Yes, that’s right, that’s not very well summarized.
The main design ideas I wanted to explore are the following: I think the common thread is “recycling as much existing interface as possible before inventing more of it”.
Models (and gradients) live in an inner product space
This means one should be able to (at least) sum, scale, take inner products between models of the same type, out of the box. When computing gradients, they will have exactly the same structure as the model they refer to: and this kind of makes sense, since they are objects living in the same space, that you will want to add and subtract or whatever.
(I have explored using Array-like structures from RecursiveArrayTools and ComponentArrays here, but ended up doing it in a custom way—I don’t remember exactly why, but for sure I wanted to get my hands dirty with custom broadcasting.)
In any case, this makes models and associated gradients very similar to regular arrays, and as a consequence one can use
Generic optimization algorithms
Optimization algorithms do not rely on any specific interface for models. You just give them the objective function to be minimized and the initial point: the latter can be an Array
, or can be a more structured, callable object (that we can call “model”), that the objective function knows how to evaluate. The optimization algorithm is agnostic with respect to the nature of the space it is exploring, and does its job without asking questions.

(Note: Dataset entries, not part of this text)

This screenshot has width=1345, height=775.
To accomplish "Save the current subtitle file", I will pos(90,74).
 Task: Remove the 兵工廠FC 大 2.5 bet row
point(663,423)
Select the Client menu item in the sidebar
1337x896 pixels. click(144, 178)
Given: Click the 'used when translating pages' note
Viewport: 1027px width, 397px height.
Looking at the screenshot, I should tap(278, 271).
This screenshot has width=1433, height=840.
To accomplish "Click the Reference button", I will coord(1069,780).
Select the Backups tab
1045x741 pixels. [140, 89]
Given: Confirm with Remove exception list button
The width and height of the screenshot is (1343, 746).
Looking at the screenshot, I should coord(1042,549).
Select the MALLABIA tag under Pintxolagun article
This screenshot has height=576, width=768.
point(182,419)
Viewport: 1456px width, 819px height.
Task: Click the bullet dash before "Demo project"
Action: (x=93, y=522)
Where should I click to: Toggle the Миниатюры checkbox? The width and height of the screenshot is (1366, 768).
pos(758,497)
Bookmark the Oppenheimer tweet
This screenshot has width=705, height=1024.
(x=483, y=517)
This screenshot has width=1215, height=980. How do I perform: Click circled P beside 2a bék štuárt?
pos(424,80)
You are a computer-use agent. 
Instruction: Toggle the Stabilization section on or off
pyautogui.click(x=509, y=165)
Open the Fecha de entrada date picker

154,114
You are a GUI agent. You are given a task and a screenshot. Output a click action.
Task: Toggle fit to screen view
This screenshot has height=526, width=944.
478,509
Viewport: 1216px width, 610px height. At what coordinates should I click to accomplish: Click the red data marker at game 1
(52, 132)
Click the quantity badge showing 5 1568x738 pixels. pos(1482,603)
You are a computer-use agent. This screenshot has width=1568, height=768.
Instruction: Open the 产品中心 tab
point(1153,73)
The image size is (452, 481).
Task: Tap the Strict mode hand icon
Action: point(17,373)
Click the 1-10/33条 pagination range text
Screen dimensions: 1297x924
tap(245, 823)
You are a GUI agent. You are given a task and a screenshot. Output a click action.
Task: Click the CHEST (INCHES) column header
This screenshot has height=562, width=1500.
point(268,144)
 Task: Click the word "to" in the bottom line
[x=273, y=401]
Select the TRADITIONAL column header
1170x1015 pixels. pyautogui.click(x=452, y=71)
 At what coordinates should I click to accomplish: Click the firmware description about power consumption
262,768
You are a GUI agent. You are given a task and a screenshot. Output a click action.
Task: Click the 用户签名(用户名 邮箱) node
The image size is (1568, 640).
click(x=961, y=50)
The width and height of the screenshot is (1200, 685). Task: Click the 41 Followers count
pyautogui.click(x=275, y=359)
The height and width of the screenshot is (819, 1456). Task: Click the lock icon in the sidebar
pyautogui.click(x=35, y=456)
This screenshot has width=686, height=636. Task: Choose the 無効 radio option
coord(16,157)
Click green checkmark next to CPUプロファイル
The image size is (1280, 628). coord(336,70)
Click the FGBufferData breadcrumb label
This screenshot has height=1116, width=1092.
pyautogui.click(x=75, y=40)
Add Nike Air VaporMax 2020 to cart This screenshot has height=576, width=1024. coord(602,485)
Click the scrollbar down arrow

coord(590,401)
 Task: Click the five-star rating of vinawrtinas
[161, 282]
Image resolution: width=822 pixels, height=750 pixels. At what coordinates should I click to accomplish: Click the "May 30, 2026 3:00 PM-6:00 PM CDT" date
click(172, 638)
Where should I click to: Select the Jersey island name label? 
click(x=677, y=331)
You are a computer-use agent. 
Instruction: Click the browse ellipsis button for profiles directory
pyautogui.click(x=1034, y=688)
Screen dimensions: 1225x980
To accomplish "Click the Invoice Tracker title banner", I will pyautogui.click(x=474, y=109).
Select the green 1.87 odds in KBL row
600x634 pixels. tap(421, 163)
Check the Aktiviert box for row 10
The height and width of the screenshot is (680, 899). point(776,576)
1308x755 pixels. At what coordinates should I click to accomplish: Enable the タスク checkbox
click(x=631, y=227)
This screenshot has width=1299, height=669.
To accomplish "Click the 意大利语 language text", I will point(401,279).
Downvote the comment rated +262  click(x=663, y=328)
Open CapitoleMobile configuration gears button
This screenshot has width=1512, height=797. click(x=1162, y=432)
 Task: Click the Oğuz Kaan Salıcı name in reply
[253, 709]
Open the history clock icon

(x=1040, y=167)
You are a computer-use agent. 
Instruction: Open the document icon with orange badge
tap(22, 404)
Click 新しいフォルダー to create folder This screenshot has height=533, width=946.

I haven’t fully explored this: I’d like to verify whether algorithms from e.g. Optim.jl work out of the box here. But that’s the hope, right? Anything that simply requires vector space operations should work with objects offering vector space operations. For example, L-BFGS should work, if implemented without too many restrictions.
Optimization algorithms as iterators
This is nothing new of course, but I like it a lot: once they’re given an objective and a starting point, gradient descent & co. are iterators with clearly defined state and output structures. One can loop through them and make decisions based on the output: whether to break the loop, or compute validation metrics, or adjust step sizes, or just log information. But one shouldn’t be computing any forward/backward passes or explicitly ask the algorithm to update parameters: the algorithm is already taking care of that as you iterate it.
I’ve always felt the “usual” implementation (in deep learning frameworks) of gradient descent & co. to be a bit counterintuitive. To use them, one needs to do everything: evaluate the objective, make sure the backward pass is done, then call some method so that the algorithm updates the parameters (this is usually one or two lines, depending on how much additional “state” the algorithm needs to track). This seems a bit unnatural to me, given what these optimizers do: they minimize some function, so let’s give them the damn function.
Even more iterators
Step size: can be a number, but it’s more generally a sequence (so, an iterator). Nesterov momentum parameter: for convex functions, that’s usually a rather particular sequence (encoded as an iterator).
What if the step size needs to be dynamically adjusted? (“Learning rate scheduling”) Well, one can use a Settable iterator to be able to change its value at any time.
—————————
(I’ll update this post in case anything else comes to mind)